I previously wrote about a birthday gift the Lord gave me when I was struggling with depression. One of the more difficult aspects of being depressed was the shame I felt. I can warp the meaning of scriptures that add to my guilt and shame and then cause me to feel even lower. For example, if despair comes of iniquity (Moroni 10:22), then the only reason I feel despair is because of how unrighteous I am.
When I am depressed, everything feels harder to do. I am constantly on the verge of tears. I can hold it together around others, but if I’m alone, there is no stopping the tears. My inner dialogue or self-talk is quite nasty and mean to myself. I’m flooded with memories of all my mistakes, weaknesses, and failures. I don’t even like writing about it and recalling those times.
So I was in the temple on my birthday, having just come out of a rather prolonged period of depression. I could feel another episode coming on much like you can feel the first signs of a cold. I prayed to my Father in Heaven, to give me something in the temple to hold the depression at bay. I just didn’t want to feel that sad on my birthday. As I worshiped and served in the temple with that prayer in my heart and while battling against the growing strength of my depressive thought patterns, suddenly this came to my mind, “Consider the boats.”
I knew this was the boats or vessels in The Book of Mormon, but what did that have to do with depression? There are two vessels that different people at different times built under the direction of the Lord to reach the promised land. There were barges built by the Jaredites that were “tight like unto a dish” and designed to go under the water during storms (Ether 2:16-17). They could not be steered by the passengers. Lehi’s family built a boat that appears to be more typical of what we’re familiar with in that it had to be steered and stayed on top of the water.
As I considered these two different vessels, I realized I was like the Jaredite barges. I experienced storms and life through going down into the depths of the sea or depression. I often felt powerless or that I would have to just ride it out until I was brought back to the surface, never knowing when that may be. Ether 2 and 3 in The Book of Mormon that describe the barges are two of the chapters I had studied more than any others so the Lord could readily use them to teach me. As I continued to reflect, I realized that while both experienced sea travel differently, they were not designed to fail. Both were designed with the purpose to take the occupants to the promised land. Both types of vessels succeeded.
Then came the sweet merciful impression that my mortal and fallen body, that experienced the great depths of depression, was also not designed to fail. I was designed and created in the image of God and my body was meant to successfully take my own soul to the promised land of God’s salvation and exaltation. This realization witnessed so powerfully by the Holy Spirit swept all the shame away I had from being prone to depression. I also realized that I always did resurface from its depths and could rely on a depressive phase to not be interminable.
Both groups were also given tools from the Lord to help them in their journey on their boats. The Jaredite barges had no windows and no fire could be burned. They would have no access to the only two sources of light they knew, the sun and fire (Ether 2:23-24). The design of the barges would not and could not be changed to accommodate their desire for light, or light as they knew it.

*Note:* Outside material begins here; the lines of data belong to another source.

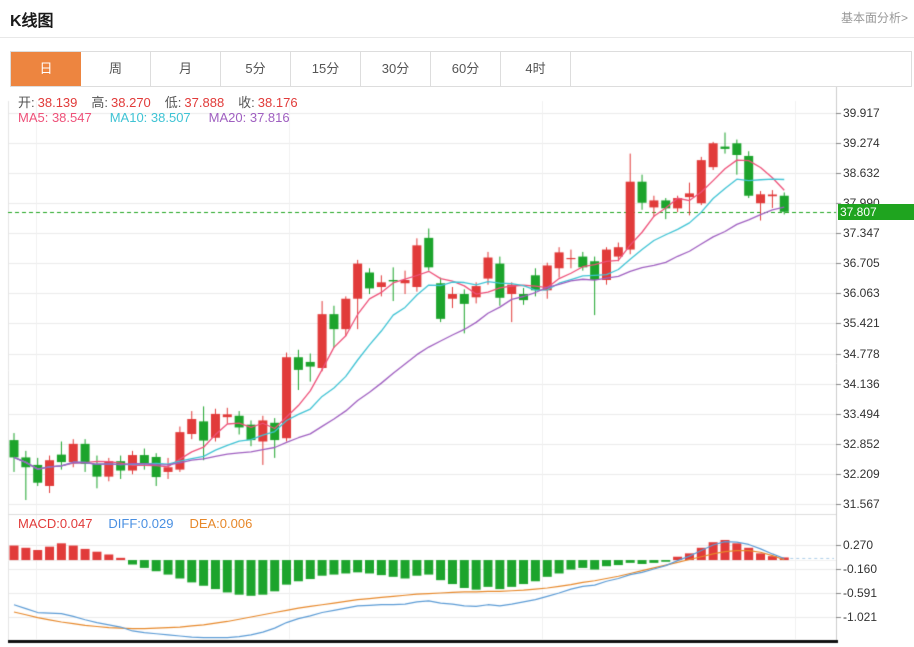 The image size is (914, 647). What do you see at coordinates (256, 69) in the screenshot?
I see `tab-5min: 5分` at bounding box center [256, 69].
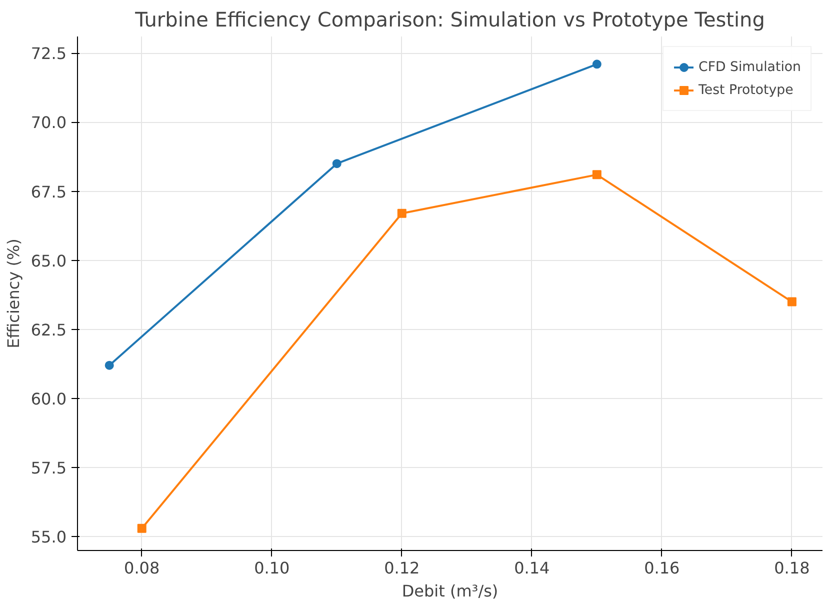 This screenshot has height=603, width=827. Describe the element at coordinates (48, 538) in the screenshot. I see `y-tick-label: 55.0` at that location.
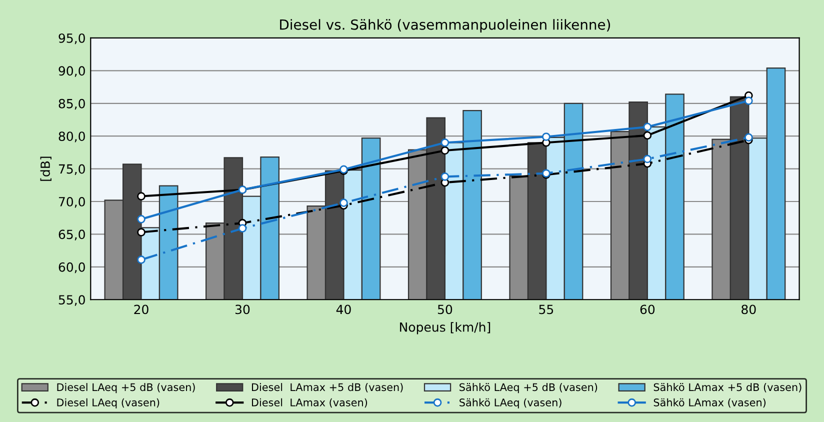  Describe the element at coordinates (749, 309) in the screenshot. I see `x-tick-label: 80` at that location.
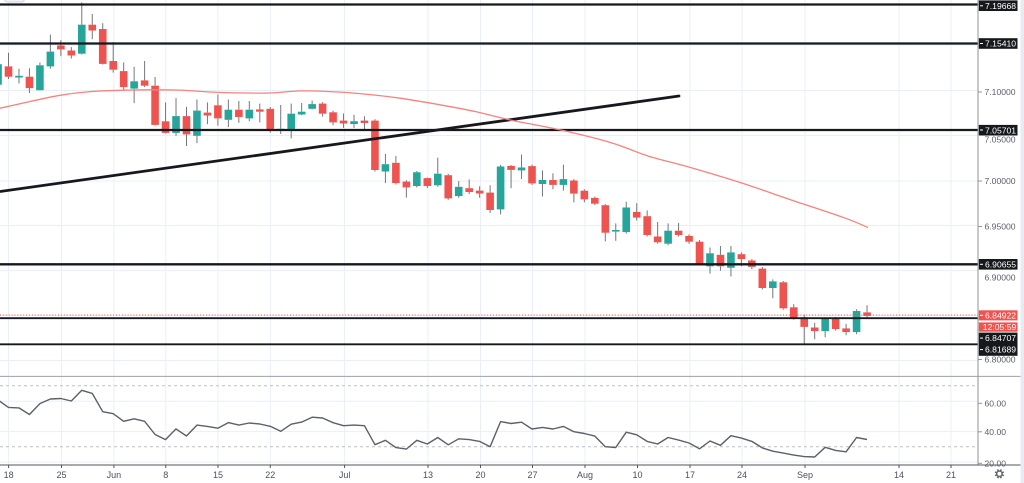 Image resolution: width=1024 pixels, height=483 pixels. I want to click on svg-text: 6.90000, so click(1000, 278).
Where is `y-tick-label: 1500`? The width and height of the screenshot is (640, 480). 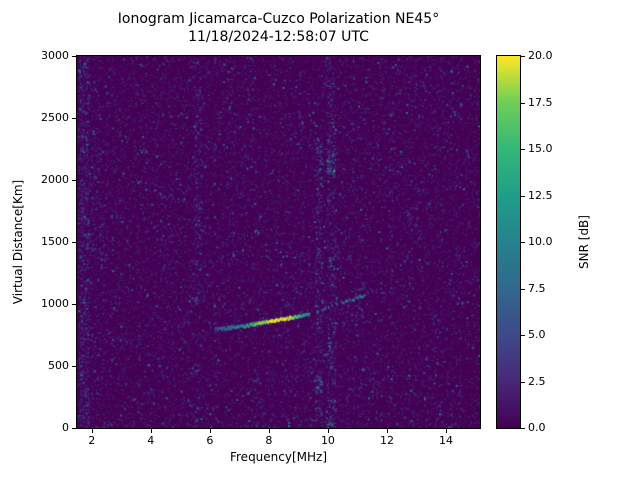
y-tick-label: 1500 is located at coordinates (55, 242).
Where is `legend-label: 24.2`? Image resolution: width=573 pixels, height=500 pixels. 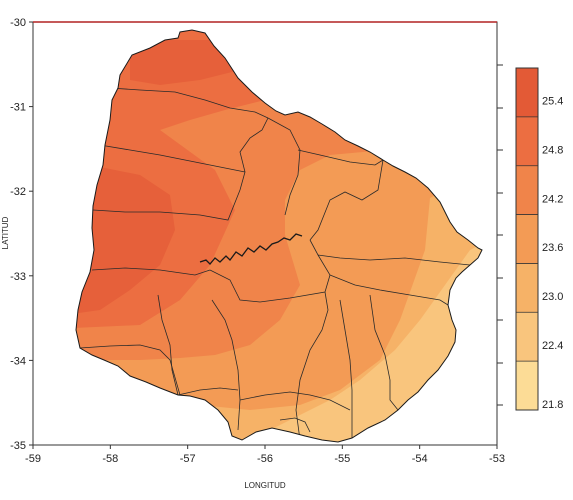 legend-label: 24.2 is located at coordinates (552, 199).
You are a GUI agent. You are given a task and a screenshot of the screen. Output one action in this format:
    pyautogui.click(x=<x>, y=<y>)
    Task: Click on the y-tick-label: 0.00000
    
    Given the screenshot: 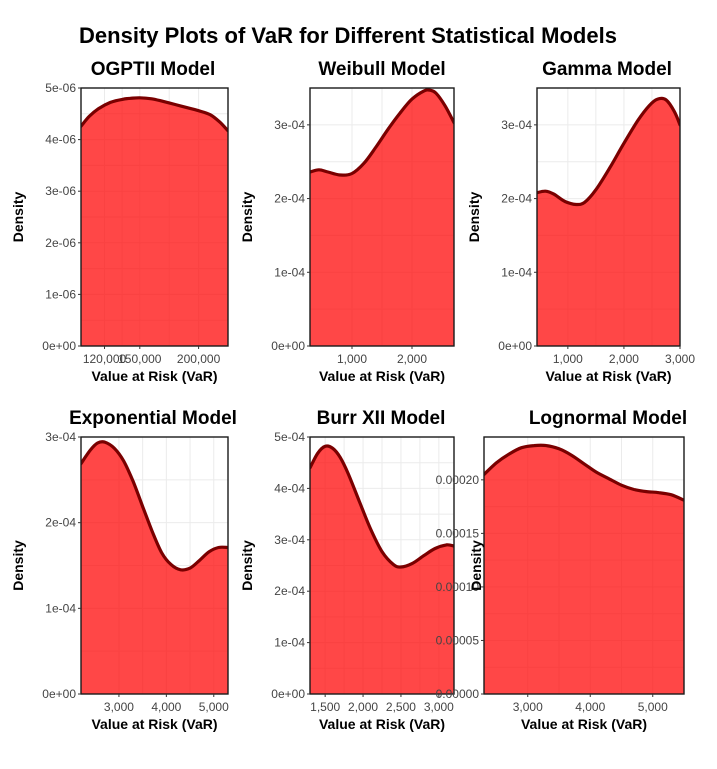 What is the action you would take?
    pyautogui.click(x=458, y=694)
    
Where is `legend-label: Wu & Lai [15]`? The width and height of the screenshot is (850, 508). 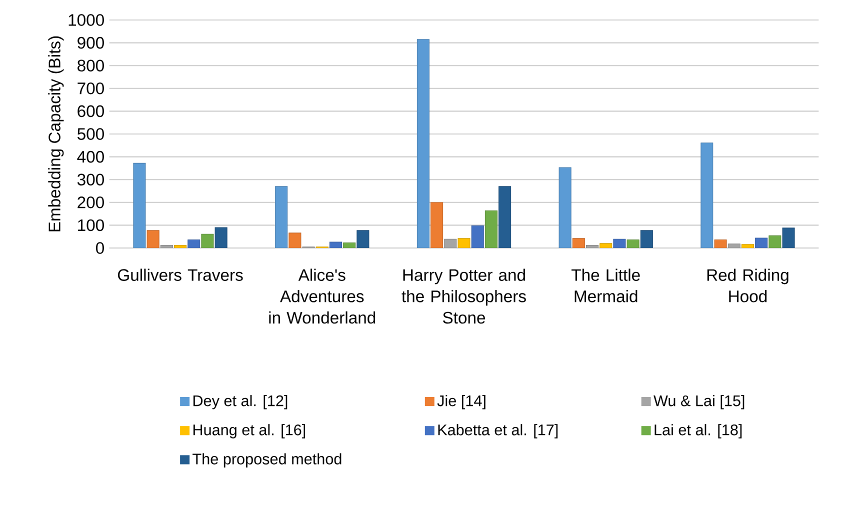
legend-label: Wu & Lai [15] is located at coordinates (699, 402).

The Brother of Jared, after an invitation from the Lord to present his own solution for light (Ether 2:25), brought 16 clear stones he had to molten himself. He carried those stones in his hands up to a mountain peak. In a prayer filled with an aching need for light for their journey, he asked the Lord to touch the stones so they could provide light. This request was not only granted (Ether 3:1-6) but led to the Brother of Jared seeing and conversing with the Lord.
Through my own aching pleadings for light, to ease the weighty darkness of depression, I have also brought many of my own stones to the Lord. Like the Brother of Jared, I have also had to accept my own vessel designed and constructed for me to make my journey through mortality and that certain characteristics of it may not be changed. I have accepted God’s invitation to me to present other accommodations so I can have light. He has touched different stones along the way for me. I’ve been through counseling and taken medications. I’ve listened to nudges to exercise, change my diet, add things to my day, discontinue other things, granted a new perspective, so many “stones” that have been touched by God to give me the light I needed when storms arose.
If you have a mental illness or a child that does, your own pleas for it to be healed or taken away may not be granted. You can be granted a different perspective of it that can be transformative and ease some of the burdens you feel. The Jaredites were ultimately given a source of light that was better suited for their journey than sun or fire. Nothing could dim or hinder it. Because of my own experience with depression, I have had experiences with the Lord I would not have had otherwise. What if you considered your own or your child’s struggles with mental illness as an invitation from the Lord to partner with Him in preparing your own stones of light for your journey? What if you accept that you can not only be successful in your journey, but have joy along the way?
Is there a way you can change your own pleadings to the Lord? If you’ve been told no to having the sun or fire, what can you prepare and present to God with faith? He wants you not only to have light, but the light that is best suited for your vessel. Can you have faith that even a vessel prone to mental illness is still meant to succeed in her journey?
“And thus the Lord caused stones to shine in darkness, to give light unto men, women, and children, that they might not cross the great waters in darkness (Ether 6:3).”
I know that the Lord wants you and your children to have light. Working with God to have His light in my journey has been sacred and transformative.